"They were asking me really personal information that I hadn't given them. They asked me my social security number, they had that. They asked me my home phone number, they had that. They asked me my birth date, they had that," said Alisa Garrett, from Oakland.
Garrett told ABC7 about a company she first heard about when she was gearing up for a job hunt.
"I was trying to get some of my past work experience, so I called my old employer and they directed me to a place called 'The Work Number,'" said Garrett.
The Work Number is based in St. Louis. It says you can "verify someone's employment and income," but that someone may be you.
"The majority of consumers' whose information is in The Work Number data base, it is fairly likely those consumers don't know their information is there," said Pam Dixon, from the World Privacy Forum.
Dixon says The Work Number is owned by credit reporting giant, Equifax, and knows the name, social security number, job title, and salary of about a third of the American work force. And where does it get that information? From employers who hand it over, she says, so they don't have to answer job verification calls.

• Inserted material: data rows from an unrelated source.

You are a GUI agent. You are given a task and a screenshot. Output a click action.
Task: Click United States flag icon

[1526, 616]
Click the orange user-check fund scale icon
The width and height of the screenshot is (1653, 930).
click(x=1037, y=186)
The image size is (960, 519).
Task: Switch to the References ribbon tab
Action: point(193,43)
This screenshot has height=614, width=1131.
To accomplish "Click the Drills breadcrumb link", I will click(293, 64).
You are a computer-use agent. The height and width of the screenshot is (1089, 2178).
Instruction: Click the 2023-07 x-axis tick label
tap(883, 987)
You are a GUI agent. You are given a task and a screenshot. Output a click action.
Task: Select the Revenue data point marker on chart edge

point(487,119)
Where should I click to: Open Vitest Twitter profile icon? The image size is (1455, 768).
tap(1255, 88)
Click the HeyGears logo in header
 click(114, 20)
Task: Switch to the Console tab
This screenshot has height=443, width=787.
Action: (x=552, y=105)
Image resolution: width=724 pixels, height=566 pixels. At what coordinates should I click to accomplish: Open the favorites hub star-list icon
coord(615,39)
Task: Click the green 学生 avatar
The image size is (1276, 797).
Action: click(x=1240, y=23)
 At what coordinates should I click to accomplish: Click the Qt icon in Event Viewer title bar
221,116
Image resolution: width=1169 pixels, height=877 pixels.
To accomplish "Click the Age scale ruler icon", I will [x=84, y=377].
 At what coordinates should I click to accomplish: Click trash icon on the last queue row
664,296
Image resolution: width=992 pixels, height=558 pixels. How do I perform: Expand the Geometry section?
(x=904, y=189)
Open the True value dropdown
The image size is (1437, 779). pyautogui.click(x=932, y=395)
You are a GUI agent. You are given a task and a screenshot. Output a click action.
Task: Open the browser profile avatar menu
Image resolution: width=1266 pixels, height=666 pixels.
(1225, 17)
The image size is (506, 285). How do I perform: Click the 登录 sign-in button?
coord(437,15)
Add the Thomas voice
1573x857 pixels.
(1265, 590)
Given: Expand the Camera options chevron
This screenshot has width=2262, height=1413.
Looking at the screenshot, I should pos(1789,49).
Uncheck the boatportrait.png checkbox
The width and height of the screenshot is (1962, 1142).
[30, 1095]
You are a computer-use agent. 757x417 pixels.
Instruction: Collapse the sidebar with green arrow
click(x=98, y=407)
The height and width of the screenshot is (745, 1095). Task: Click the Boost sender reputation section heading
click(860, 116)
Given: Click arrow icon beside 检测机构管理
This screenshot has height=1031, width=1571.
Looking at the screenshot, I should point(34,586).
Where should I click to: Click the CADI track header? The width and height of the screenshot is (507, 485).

"In other words, your employer doesn't have to hassle with taking 50 phone calls a day to verify this information, and doesn't have to take the liability. Instead of doing that, they outsource that to the third party, in this case The Work Number," said Dixon.
So The Work Number addresses employer concerns, but it leaves plenty of unanswered questions from consumer advocates.
"How do you get in touch with something like The Work Number in case they have your salary wrong, or if they have your job title wrong? How do they respond to consumer complaints? How do they correct inaccuracies in these reports?" said Joe Ridout with Consumer Action.
In short, do they have to follow the Fair Credit Reporting Act? Consumer activists say they should, but there has never been a ruling either way.
"There are a lot of questions here and unfortunately consumers are not given a lot of answers," said
And it's not just consumers, 7 On Your Side wasn't given any answers either. ABC7 requested an interview with The Work Number and the company declined saying, "Will have to respectfully decline this opportunity."
Then ABC7's Michael Finney emailed asking how consumers check their information for accuracy. To that question, there was no response at all.
Is it legal for your employer to turn over the information? Many times, the answer is yes because you've agreed to it. Again there's a grey area, but it appears they generally do. To find out what The Work Number has on you, you can go to their website, but you have to give up a lot of personal information and then wait weeks to get results.